The bank had a valid security interest because the interest was
appropriately filed and perfected under state (
West Virginia
) law and the bank parted with money or money's worth in the form of
several large loans in obtaining the interest. The property at issue was
not the rent payments due pursuant to a sublease that was executed after
the liens were filed and to which the IRS liens attached. The property
subject to the bank's security interest consisted of the leasehold
estate, the rents and the underlying real property, and the sublease did
not alter the essential character of the property subject to the
security interest.
Daniel A.
Earl, Christopher J. Plybon, Huddleston, Bolen, Beatty, Porter &
Copen, P.O. Box 2185, Huntington, W.Va. 25332-3234, for plaintiff. R.
Scott Clarke, Department of Justice, Washington, D.C. 20530, Gary L.
Call, Assistant United States Attorney, United States Attorney's Office,
P.O. Box 3234, Charleston, W.Va. 25332-3234, for defendant.
MEMORANDUM
OPINION AND ORDER
STAKER, Senior
District Judge:
This wrongful
levy suit is now pending before the court on the parties' cross motions
for summary judgment.
STATEMENT
OF THE CASE
Bank One,
West Virginia
, N.A. ("Bank One" or the "Bank") filed suit against
the
United States
pursuant to I.R.C. §7426 .
Bank One asserted that the United States (the "Government"),
more specifically the Internal Revenue Service (the "IRS"),
wrongfully levied against some real property in which Bank One claimed a
prior perfected security interest.
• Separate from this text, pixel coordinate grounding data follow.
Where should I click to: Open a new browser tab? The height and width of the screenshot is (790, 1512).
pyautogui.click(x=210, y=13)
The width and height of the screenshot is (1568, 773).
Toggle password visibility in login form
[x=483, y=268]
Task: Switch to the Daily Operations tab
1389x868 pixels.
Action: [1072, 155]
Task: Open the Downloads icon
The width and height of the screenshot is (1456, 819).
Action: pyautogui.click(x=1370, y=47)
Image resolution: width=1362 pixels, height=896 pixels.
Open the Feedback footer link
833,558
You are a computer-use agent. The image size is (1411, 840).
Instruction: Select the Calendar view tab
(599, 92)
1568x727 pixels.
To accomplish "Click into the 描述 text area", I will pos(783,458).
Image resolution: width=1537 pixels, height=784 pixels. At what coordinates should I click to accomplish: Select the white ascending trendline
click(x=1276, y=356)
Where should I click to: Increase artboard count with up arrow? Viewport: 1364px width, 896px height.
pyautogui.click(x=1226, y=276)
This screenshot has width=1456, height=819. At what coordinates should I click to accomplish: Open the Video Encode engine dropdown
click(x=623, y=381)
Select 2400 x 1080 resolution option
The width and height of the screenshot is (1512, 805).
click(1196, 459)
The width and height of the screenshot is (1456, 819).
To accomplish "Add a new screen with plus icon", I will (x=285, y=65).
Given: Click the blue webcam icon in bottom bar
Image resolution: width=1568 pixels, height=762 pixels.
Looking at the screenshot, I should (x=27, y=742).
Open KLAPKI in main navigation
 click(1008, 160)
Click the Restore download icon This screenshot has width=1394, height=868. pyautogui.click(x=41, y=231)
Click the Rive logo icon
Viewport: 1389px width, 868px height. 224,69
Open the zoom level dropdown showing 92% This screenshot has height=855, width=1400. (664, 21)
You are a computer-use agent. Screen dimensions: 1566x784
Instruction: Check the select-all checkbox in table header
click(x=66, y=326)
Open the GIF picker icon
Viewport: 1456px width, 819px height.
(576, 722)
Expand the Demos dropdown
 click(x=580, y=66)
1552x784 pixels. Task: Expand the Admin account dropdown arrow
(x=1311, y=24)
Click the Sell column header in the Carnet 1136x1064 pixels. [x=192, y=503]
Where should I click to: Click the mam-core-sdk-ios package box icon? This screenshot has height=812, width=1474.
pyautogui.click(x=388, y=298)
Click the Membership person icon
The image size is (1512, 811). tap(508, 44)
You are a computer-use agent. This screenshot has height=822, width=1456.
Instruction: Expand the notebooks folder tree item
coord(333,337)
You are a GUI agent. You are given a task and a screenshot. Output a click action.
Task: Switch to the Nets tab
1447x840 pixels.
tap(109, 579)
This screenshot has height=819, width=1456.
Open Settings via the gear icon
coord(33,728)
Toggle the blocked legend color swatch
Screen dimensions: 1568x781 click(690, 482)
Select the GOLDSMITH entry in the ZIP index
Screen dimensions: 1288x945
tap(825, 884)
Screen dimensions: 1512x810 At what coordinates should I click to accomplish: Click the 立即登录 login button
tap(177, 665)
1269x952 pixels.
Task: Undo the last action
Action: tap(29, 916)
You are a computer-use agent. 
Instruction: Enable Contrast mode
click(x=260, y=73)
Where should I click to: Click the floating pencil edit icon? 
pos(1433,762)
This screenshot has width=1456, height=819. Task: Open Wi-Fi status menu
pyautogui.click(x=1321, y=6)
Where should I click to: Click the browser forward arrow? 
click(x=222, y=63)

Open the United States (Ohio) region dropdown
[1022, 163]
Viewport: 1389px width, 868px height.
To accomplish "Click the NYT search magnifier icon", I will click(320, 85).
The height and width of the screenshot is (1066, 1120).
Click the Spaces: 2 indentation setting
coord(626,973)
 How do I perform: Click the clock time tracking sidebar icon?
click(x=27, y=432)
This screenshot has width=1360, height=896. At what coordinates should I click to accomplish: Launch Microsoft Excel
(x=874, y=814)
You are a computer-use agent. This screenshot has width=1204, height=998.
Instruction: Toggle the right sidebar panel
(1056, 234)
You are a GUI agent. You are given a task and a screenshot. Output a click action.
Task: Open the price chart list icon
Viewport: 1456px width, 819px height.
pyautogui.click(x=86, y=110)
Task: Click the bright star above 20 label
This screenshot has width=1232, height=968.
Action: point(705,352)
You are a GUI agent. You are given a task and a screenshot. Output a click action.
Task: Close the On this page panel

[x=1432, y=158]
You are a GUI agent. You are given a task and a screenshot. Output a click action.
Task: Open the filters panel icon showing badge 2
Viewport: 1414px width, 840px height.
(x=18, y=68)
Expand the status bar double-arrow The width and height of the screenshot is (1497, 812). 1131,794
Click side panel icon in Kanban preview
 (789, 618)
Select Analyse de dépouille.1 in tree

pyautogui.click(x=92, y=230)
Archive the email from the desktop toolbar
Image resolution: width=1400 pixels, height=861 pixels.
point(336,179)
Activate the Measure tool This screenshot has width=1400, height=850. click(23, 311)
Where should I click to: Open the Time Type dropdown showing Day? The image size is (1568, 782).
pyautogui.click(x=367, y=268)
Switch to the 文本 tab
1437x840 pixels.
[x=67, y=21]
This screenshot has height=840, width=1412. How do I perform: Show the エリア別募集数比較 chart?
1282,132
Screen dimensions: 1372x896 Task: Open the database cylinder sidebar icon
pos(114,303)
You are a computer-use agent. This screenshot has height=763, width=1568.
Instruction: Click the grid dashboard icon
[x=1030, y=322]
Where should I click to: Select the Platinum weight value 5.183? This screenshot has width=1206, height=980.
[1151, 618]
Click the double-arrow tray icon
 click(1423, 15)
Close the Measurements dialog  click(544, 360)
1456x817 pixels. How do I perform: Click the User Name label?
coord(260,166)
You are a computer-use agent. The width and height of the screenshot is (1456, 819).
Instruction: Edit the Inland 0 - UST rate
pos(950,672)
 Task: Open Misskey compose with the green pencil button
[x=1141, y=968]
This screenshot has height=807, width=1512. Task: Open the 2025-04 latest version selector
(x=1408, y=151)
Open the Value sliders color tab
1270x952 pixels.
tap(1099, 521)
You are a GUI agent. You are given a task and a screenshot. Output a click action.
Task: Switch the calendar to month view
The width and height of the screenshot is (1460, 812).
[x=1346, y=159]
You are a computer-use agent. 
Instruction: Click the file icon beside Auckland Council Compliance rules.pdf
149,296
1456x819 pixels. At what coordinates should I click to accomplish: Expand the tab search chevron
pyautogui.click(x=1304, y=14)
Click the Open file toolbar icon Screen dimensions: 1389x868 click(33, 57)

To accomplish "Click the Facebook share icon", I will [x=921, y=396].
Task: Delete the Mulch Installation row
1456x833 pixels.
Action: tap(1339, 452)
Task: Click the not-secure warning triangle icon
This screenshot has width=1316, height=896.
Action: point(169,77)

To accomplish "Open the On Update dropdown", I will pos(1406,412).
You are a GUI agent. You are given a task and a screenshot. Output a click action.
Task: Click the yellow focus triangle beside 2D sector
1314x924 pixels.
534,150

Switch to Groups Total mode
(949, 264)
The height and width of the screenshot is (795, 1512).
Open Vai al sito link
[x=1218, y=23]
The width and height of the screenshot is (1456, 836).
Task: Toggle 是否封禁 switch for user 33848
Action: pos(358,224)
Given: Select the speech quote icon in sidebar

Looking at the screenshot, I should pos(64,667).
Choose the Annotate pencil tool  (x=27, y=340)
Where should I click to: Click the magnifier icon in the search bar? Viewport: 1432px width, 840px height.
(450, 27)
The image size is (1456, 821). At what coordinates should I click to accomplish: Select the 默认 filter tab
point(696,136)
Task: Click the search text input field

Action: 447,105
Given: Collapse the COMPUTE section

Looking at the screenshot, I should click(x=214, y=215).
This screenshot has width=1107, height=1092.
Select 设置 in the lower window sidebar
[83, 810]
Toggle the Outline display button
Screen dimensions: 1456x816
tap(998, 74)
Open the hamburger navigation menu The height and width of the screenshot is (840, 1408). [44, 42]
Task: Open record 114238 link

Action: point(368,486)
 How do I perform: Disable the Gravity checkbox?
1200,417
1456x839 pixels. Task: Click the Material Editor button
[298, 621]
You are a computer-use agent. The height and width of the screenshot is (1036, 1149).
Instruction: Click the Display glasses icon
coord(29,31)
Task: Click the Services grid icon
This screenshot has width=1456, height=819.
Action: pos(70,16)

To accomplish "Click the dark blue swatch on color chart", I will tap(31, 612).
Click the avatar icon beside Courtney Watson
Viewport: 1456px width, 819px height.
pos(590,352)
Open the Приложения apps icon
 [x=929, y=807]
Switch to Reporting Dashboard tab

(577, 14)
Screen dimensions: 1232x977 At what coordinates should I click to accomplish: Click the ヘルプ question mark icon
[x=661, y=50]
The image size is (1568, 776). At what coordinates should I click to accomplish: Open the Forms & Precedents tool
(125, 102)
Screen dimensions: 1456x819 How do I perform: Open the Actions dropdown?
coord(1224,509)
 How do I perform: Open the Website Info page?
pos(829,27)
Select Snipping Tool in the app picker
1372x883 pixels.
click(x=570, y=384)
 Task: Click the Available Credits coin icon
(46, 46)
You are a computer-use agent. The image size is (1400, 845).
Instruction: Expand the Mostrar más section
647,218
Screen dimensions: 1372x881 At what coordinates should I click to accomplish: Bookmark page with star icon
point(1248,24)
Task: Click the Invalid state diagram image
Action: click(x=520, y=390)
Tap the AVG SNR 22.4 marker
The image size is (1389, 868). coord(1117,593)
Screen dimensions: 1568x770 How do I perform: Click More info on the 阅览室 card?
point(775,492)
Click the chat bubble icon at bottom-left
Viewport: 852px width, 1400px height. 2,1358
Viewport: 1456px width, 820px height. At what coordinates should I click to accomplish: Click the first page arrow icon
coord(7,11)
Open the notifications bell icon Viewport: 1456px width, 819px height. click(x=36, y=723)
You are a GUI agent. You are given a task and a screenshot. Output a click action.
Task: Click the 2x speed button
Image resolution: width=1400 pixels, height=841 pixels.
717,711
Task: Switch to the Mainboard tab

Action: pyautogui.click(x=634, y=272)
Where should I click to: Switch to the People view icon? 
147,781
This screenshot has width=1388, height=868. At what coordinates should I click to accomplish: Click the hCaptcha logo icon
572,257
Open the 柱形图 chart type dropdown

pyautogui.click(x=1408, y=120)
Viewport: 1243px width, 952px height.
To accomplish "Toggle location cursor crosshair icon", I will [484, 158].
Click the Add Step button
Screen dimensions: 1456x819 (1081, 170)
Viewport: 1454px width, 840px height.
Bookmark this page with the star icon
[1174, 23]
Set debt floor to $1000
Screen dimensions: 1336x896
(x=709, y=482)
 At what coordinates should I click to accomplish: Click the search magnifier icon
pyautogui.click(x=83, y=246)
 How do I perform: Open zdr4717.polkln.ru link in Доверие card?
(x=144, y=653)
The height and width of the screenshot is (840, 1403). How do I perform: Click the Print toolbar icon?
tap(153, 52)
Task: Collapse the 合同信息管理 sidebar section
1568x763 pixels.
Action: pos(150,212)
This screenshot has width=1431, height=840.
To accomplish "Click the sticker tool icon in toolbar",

Bank One sought a judgment equaling
the rents the IRS had obtained pursuant to the levy, plus interest. Bank
One also sought injunctive relief and the costs associated with bringing
this action.
The parties
stipulated to the relevant facts and there are no material facts in
dispute. The stipulated facts (entitled "Stipulation") are
incorporated by reference as if fully set forth herein and are attached
hereto as "Exhibit A." The court also notes that the facts set
forth in the Affidavit submitted by Charles Lanham, Chairman of Bank
One, are not in dispute. That Affidavit is attached hereto as
"Exhibit B." The parties submitted this case on cross motions
for summary judgment. The motions have been thoroughly briefed and are
now mature for the court's decision.
The question
presented is: Whether the Government's tax lien or Bank One's security
interest has priority under the principles set forth in I.R.C. §§6321
-6323 and IRS v. McDermott [93-1
USTC ¶50,164 ], 507 U.S. 447 (1993)?